+++ Document excerpt +++
Casseroles are a staple of Weeknight cooking. When you add in making your own meat sauce, you are achieving Homemade on a Weeknight. This recipe for Baked Rigatoni is loaded with three cheese, ground pork, pasta, and a homemade tomato sauce, all baked to perfection.

I know it is typically Baked Ziti, but I like the slightly bigger pasta shape as well as the grooves versus the smoothness of ziti. All that said, if you want to use ziti in this recipe it will be just fine. You will need to reduce the time spent on precooking of the pasta if you go with ziti over Rigatoni. I use ground pork out of preference for this recipe – you can use ground beef, turkey or chicken. I also used beef broth (again preference), you can use vegetable or chicken broth. You an also just use water if you prefer – but it is an opportunity missed for adding flavor. You need that extra liquid in the sauce so that the pasta can finish cooking while the casserole is baking.
It’s important to use shredded parmesan over grated for this recipe. While it may not seem like a big difference it actually is when it comes to the what it melts. That said – if you only have grated parmesan than use that. I also suggest using whole milk ricotta. It gives a richer deeper flavor to the cheese layer.
I served this up with some of my Rosemary Garlic Sourdough Discard Focaccia mostly because my family loves any excuse I have to make it. I think any type of Garlic bread would do well. You could also go with a salad- probably a simple Cesar Salad to do the best. It is a pretty hearty casserole so you may not need a side. But it also keeps really well for lunch the next day, so if you are wanting to have some leftovers, you might want the bread and salad.
Now Let’s Get Cookin’!
+++ Extracted entries +++
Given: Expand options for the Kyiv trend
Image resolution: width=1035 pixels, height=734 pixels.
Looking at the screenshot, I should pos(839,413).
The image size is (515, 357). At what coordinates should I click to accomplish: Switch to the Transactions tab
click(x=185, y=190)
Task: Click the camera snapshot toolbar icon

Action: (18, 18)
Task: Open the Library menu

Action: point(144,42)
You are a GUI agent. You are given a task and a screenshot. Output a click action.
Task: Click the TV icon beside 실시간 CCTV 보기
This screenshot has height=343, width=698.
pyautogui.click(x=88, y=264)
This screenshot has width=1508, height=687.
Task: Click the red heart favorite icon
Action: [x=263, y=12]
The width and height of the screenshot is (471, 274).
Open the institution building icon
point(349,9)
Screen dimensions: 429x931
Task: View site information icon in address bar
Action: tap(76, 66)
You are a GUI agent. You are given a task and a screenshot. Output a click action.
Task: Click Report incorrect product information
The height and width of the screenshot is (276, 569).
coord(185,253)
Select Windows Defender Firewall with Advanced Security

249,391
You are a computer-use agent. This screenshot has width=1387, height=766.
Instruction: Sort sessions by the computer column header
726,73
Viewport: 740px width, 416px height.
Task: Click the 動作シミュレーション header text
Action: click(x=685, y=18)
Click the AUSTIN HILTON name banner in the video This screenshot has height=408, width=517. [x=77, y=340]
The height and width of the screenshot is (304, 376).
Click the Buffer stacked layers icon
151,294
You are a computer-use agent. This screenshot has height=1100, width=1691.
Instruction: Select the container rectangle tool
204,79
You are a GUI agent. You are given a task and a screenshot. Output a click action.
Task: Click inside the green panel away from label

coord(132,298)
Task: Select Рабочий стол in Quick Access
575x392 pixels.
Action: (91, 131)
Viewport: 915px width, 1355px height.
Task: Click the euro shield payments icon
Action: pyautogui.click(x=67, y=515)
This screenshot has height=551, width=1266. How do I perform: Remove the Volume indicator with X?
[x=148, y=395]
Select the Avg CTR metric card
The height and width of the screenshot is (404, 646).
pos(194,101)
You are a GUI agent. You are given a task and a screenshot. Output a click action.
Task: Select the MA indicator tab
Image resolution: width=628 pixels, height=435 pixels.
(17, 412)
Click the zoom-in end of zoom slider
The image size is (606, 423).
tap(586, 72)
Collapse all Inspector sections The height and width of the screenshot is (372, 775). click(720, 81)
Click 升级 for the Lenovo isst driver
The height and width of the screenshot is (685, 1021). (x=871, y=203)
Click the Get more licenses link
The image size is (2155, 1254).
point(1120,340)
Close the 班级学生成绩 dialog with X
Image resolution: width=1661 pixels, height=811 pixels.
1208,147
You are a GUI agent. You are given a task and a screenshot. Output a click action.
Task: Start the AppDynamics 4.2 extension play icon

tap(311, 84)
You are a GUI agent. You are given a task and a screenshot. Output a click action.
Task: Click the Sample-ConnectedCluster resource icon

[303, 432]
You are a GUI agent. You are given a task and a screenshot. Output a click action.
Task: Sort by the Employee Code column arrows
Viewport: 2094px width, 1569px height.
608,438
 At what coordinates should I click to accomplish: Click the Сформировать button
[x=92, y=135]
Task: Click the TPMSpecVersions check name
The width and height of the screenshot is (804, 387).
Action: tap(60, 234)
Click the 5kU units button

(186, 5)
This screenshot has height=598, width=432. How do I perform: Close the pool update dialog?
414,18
+++
Exercises:
1. Summarize the baked rigatoni introduction in two sentences.
2. According to the baked rigatoni introduction, why does the sauce need extra liquid such as broth?
3. Write the next part of the baked rigatoni introduction, picking up after its final line.
The entries were collected from a separate source and have no connection to the baked rigatoni introduction.

Answers below:
1. The recipe is a weeknight casserole of rigatoni, ground pork, three cheeses and a homemade tomato sauce baked together, though ziti, other ground meats and other broths can be swapped in. Shredded parmesan and whole milk ricotta are recommended, and garlic bread or a simple salad can go alongside, especially if leftovers are wanted.

2. The extra liquid lets the pasta finish cooking while the casserole bakes. Broth is preferred over plain water because it also adds flavor.

3.
Baked Rigatoni
Equipment
Ingredients
- 2 tbsp Oil
- ½ White Onion minced
- 1 tbsp Minced Garlic
- 1½ lb Ground Pork
- 1 tbsp Italian Seasoning see recipe below
- 2 15oz cans Tomato Sauce
- 1 tbsp Honey
- 2 cups Beef Broth
- 1 lb Rigatoni
- 12 oz Ricotta
- 1 Egg beaten
- 1½ cup Mozzarella Cheese shredded, divided
- 1 cup Parmesan Cheese shredded, divided
- 1 tsp Garlic Powder
- 1 tsp Parsley
- 1 tsp Salt
Instructions
- Start water boiling for pasta (salt as desired) Preheat oven to 375degF
- In a saute pan over medium high heat, add oil onions and garlic. Let saute for 3 minutes then add ground pork and italian seasoning. Cook until no longer pink and add tomato sauce, honey and beef broth. Reduce heat to medium low and let simmer until pasta is ready.
- Add pasta to water and cook for 10 minutes (pasta will not be cooked through). Drain in colander and return to pot.
- In a small bowl combine ricotta cheese, ½ cup mozzarella cheese, ½ cup parmesan cheese, salt, garlic powder and parsley.
- Add sauce to pasta in pot in toss to coat. Put half of the mixture into the bottom of the glass baking dish.
- Dollop ricotta mixture evenly over pasta. Then add remaining pasta mixture and spread out evenly. Sprinkle with remaining mozzarella and parmesan cheese. Cover with foil.
- Place in oven to bake for 20 minutes. Remove foil and bake another 10 minutes. Let rest 5 minutes before serving.
I love to link up my posts to lots of blogs around the internet – check out this Ultimate Handy Linky Party List to find some of the places I share to!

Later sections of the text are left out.